Since no light can escape it, the material becomes essentially invisible to the human eye, causing three-dimensional objects to appear two-dimensional. Vantablack seems like an incredible resource for military applications, such as enhancing stealth aircraft or camouflaging soldiers. However, the nanotubes are so delicate that exposing them to touch, impact or even a gentle breeze would damage the material and likely ruin the illusion.
Vantablack is best suited to enclosed, protected environments like satellites and telescopes. If applied to the internal components of a telescope the material would reduce atmospheric distortion and light refraction from polished lenses, providing higher-definition images. Notably, Vantablack is an excellent coating for the visual systems within self-driving cars. Surrey NanoSystems’ Chief Technical Officer Ben Jensen sees an incredible opportunity for the product in the automated car market. “If you’re driving in low sunlight and it blinds the vision system, you come into an unsafe situation. Anything you can do with these technologies where you can protect and improve stray light suppression within the vision system is a real benefit,” noted Jensen during an interview with Tech Times. The material also has the potential to interfere with lidar in self-driving vehicles, if a hacker were so inclined.

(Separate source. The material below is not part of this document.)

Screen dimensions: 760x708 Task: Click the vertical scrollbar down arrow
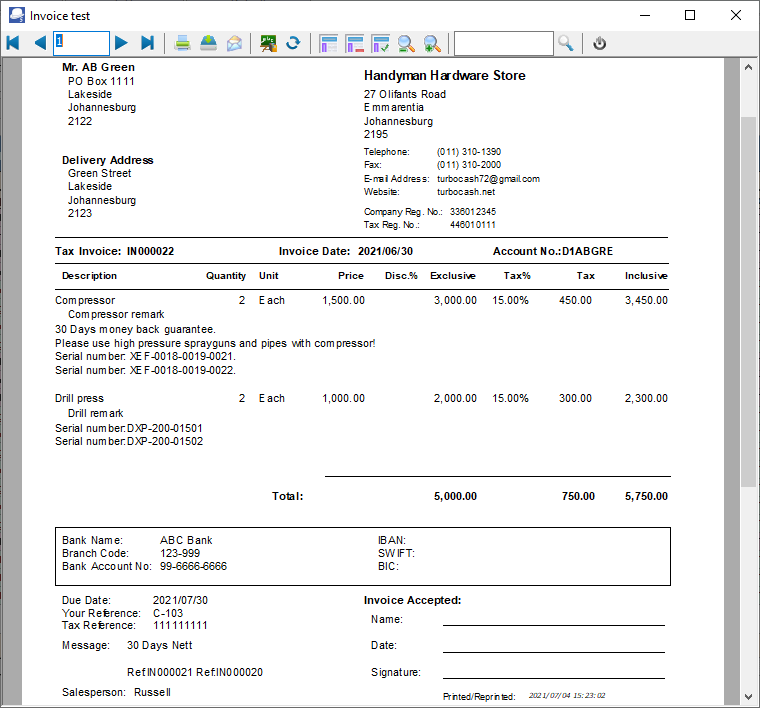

Lidar emits pulses of infrared light and measures the amount of time required for the laser to return to its point of origin, creating a map of objects so the car’s computer can predict behavior and formulate a response. A hacker could use Vantablack to absorb the infrared light emission and replace it with their own infrared light, essentially tricking the lidar into seeing whatever the hacker has programmed it to see. For example, a hacker could simulate the appearance of an obstacle, causing the vehicle to reroute or stop altogether. Thankfully, most self-driving cars also rely on cameras and radar to see the road, but lidar’s precision makes it the preferred option for manufacturers and data analysts. Of course, for a hacker to pull off a lidar heist they would have to create some kind of Vantablack wall, Wile E. Coyote style, and place it in the lidar’s field of view.
The most practical applications for Vantablack will continue to be within the field of astrophysics and aeronautical engineering, though it’s also found an obsessive fanbase within the art world. The implications for the technology are far-reaching, as engineers at NASA, SpaceX, and various remote sensing technology firms are currently working to produce their own versions of the mystifying material.